The disappointment is that, once it's set out its ideas, Red State comes to an abrupt halt. Its bathetic conclusion arrives well before the story has fulfilled its potential. All the same, it's not often that you can charge Smith with doing too little with his concepts, rather than too much. Red State isn't just his best film, but the first of his films that should have been longer.
The Debt is another thriller that's tougher and more complex than you'd
expect of its creators. A remake of an Israeli hit, it's co-written by Matthew Vaughn and Jane Goldman, who collaborated on Stardust, Kick-Ass and X-Men: First Class, so it's a surprise to see that it doesn't have any super-powered action or knockabout humour, but weighty issues and a saturnine mood instead.
In the film's bookending sequences, set in 1997, Helen Mirren plays a retired Mossad agent who's lionised for her part in capturing a Nazi eugenicist (Jesper Christensen) 30 years earlier. But Mirren isn't comfortable with the acclaim, and a flashback to the mission shows us why. In this central section, her younger self (Jessica Chastain) is billeted in a flat in East Berlin with two fellow agents, Marton Csokas and Avatar's Sam Worthington. She has the worst job of the three: Christensen now works as a gynaecologist, and the only way to get close to him is for her to become his patient. This situation leads to an unbearably tense scene that fully justifies Chastain's rising-star status, but it pays off for the agents when they snare their quarry. Unfortunately, transferring him to Israel isn't so simple. They're forced to keep Christensen imprisoned with them in their flat, where he can play mind games reminiscent of The Silence of the Lambs – the difference being that Clarice Starling didn't have to share a bathroom with Hannibal Lecter.

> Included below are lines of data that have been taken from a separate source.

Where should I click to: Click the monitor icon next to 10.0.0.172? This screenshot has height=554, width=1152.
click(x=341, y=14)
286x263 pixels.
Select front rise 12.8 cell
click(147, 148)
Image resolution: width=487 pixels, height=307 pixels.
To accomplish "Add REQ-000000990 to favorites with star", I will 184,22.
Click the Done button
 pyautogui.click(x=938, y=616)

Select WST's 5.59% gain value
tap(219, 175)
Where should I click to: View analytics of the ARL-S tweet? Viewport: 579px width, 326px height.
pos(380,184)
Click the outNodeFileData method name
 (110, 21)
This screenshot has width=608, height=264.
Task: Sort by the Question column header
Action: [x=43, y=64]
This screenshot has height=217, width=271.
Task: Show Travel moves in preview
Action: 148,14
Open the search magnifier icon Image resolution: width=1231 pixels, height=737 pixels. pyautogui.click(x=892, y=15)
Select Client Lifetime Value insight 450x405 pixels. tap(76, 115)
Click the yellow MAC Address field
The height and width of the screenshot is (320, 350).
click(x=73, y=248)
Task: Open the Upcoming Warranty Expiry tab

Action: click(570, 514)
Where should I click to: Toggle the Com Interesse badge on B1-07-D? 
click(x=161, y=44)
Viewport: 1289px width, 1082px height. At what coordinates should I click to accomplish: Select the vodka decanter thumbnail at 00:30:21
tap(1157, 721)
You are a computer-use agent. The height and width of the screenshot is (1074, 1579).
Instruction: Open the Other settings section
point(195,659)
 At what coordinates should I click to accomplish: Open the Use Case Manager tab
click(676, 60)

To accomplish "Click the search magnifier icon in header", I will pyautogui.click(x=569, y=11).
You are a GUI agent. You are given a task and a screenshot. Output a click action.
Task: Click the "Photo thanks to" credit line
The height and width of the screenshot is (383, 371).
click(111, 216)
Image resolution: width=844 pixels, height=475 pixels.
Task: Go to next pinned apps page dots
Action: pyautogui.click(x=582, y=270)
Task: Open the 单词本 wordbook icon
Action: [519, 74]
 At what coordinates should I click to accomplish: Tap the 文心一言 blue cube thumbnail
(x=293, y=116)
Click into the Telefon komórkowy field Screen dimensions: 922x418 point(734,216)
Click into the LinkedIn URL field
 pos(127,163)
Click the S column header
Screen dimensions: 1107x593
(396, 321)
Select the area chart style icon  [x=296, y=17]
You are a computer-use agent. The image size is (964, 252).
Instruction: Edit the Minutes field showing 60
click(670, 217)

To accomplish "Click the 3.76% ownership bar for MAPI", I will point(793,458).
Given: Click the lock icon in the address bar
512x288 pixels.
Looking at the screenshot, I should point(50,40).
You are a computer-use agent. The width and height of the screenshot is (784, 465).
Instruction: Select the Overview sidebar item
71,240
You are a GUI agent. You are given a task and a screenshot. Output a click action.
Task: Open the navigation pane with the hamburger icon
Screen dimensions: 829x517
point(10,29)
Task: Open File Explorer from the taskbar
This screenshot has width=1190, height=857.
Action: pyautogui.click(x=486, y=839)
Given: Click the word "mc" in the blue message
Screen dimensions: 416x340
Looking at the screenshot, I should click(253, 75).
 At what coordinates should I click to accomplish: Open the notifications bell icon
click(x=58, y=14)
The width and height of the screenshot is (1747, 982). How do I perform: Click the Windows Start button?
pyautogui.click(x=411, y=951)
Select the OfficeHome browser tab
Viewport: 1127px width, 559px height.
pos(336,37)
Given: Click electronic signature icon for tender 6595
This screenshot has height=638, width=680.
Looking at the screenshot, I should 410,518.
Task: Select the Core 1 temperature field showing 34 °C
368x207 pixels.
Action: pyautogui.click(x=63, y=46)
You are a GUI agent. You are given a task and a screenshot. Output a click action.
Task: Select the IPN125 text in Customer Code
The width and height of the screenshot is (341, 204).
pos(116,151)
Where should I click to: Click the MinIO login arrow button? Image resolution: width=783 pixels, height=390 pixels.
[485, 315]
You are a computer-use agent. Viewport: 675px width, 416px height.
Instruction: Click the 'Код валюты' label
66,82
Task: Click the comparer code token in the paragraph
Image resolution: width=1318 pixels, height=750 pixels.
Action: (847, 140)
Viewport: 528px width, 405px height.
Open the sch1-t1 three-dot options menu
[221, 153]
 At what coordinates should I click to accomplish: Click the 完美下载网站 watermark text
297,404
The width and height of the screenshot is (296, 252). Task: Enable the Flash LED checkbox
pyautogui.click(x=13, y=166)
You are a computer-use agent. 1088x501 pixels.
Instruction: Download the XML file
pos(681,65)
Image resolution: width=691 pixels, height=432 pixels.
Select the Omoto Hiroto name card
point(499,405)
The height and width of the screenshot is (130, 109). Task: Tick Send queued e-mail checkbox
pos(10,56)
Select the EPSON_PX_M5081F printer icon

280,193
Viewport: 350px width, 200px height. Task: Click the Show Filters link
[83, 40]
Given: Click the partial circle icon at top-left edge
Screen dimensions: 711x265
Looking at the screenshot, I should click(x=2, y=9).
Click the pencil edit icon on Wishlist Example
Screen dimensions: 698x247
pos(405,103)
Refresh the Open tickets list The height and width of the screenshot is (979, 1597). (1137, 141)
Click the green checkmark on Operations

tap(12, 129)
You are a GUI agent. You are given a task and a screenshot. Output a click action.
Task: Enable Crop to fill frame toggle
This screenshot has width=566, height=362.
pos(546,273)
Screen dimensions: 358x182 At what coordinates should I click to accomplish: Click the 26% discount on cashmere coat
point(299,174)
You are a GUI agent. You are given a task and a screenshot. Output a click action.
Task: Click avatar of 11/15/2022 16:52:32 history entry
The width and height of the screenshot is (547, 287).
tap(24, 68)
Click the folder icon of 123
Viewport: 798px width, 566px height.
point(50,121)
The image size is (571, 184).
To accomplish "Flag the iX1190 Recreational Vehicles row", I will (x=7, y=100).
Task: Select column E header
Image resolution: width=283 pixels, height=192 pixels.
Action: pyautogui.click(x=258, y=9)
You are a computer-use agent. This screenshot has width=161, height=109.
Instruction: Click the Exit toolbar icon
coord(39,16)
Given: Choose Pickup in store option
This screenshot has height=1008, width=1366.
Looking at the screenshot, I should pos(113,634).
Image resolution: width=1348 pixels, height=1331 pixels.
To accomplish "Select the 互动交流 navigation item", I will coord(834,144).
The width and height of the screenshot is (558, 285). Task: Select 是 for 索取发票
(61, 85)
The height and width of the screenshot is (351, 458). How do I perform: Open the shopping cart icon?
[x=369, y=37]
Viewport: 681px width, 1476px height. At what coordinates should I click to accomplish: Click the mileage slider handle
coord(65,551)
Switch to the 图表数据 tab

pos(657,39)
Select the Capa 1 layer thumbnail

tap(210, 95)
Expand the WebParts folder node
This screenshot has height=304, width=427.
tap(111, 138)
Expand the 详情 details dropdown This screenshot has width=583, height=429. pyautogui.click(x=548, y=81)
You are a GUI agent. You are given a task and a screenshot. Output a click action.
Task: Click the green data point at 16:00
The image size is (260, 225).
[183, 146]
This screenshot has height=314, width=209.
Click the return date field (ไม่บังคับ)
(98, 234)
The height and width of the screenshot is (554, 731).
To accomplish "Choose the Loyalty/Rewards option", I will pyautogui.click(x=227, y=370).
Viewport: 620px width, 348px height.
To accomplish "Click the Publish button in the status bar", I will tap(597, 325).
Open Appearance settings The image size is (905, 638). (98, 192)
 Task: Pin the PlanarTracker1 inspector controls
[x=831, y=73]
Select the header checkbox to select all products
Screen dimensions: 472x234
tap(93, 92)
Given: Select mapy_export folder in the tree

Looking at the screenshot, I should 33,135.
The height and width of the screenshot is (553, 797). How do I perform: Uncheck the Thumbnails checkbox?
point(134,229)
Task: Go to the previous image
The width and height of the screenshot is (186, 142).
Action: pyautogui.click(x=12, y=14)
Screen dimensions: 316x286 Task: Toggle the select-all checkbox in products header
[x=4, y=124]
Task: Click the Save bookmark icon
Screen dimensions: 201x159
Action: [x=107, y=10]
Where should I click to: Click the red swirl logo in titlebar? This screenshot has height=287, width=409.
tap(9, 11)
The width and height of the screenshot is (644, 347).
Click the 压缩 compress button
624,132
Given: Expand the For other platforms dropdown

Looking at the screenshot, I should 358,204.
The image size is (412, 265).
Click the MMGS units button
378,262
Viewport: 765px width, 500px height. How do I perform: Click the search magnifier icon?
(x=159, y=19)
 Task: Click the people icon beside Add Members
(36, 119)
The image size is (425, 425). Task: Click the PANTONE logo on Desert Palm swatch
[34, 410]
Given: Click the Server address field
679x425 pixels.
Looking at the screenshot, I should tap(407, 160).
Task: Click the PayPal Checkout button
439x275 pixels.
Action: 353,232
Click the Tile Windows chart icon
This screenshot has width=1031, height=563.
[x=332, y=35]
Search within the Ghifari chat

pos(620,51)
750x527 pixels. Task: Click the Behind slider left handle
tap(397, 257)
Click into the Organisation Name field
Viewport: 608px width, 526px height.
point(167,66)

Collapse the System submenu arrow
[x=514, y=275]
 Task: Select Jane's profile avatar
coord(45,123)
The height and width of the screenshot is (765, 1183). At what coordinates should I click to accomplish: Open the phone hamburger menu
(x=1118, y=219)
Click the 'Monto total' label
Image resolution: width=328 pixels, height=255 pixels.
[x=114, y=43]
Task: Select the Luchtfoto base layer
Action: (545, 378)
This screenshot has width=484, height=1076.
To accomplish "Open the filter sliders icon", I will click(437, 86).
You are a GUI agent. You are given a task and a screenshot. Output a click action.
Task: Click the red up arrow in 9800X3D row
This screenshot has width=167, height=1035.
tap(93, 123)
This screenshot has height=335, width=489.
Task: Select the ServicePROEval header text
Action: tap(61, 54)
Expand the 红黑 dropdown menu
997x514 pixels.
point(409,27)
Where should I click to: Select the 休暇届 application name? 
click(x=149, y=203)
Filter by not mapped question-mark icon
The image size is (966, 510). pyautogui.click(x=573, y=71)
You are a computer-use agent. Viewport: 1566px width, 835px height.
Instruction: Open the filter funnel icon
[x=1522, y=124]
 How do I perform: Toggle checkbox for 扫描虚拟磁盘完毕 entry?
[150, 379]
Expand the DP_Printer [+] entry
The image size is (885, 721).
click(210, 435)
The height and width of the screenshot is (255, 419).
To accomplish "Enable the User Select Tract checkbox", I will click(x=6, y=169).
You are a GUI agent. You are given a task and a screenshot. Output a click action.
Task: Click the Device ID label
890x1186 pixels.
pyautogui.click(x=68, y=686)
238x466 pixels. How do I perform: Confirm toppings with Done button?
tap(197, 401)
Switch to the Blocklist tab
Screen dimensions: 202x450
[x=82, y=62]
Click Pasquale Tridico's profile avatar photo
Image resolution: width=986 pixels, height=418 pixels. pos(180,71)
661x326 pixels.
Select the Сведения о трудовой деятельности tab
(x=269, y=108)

With a novel's worth of story to cover, it's understandable that The Debt never quite finds its subject: is it a film about catching a war criminal, about being stuck in a room with him, about a love triangle between secret agents, or the pressures that the past can put on the present? But if it's not perfect, it's still a rich, well- directed espionage thriller, proof that Gary Oldman and co aren't playing the only spy game in town.
Next Week:
Nicholas Barber sees Woody Allen's biggest-ever hit, Midnight in Paris
Also Showing: 02/10/2011
The Green Wave (80 mins, 15)
Urgent documentary about the demonstrations in Iran in 2009. Animation is used to dramatise the horrific reprisals.
What's Your Number? (107 mins, 15)
Anna Faris decides to track down her 20 exes, and enlists her hunky neighbour, Chris Evans, to help. Despite all the swearing, it's as predictable and false as romantic comedies get.
The Woman (100 mins, 18)
An all-American dad finds a feral young woman in the woods, and chains her up in his cellar. For a while, it's a tart black comedy, but the gore and the violence against women make it difficult to stomach.
Red, White & Blue (100 mins, 18)
A tantalising indie drama about Texan drifters turns into a phenomenally unpleasant revenge thriller.
Guilty of Romance (112 mins, 18)
And if the two films above don't sate your appetite for sex and extreme violence, you could try this pretentious Japanese drama about a servile housewife who becomes a prostitute.
Broken Lines (97 mins)
It's not surprising that this miserable north London drama has been gathering dust for three years. Paul Bettany and Olivia Williams give stronger supporting performances than the film deserves.
Cane Toads: The Conquest 3D (85 mins, PG)
Amusing documentary about the toxic toads which are hopping across Australia in their millions.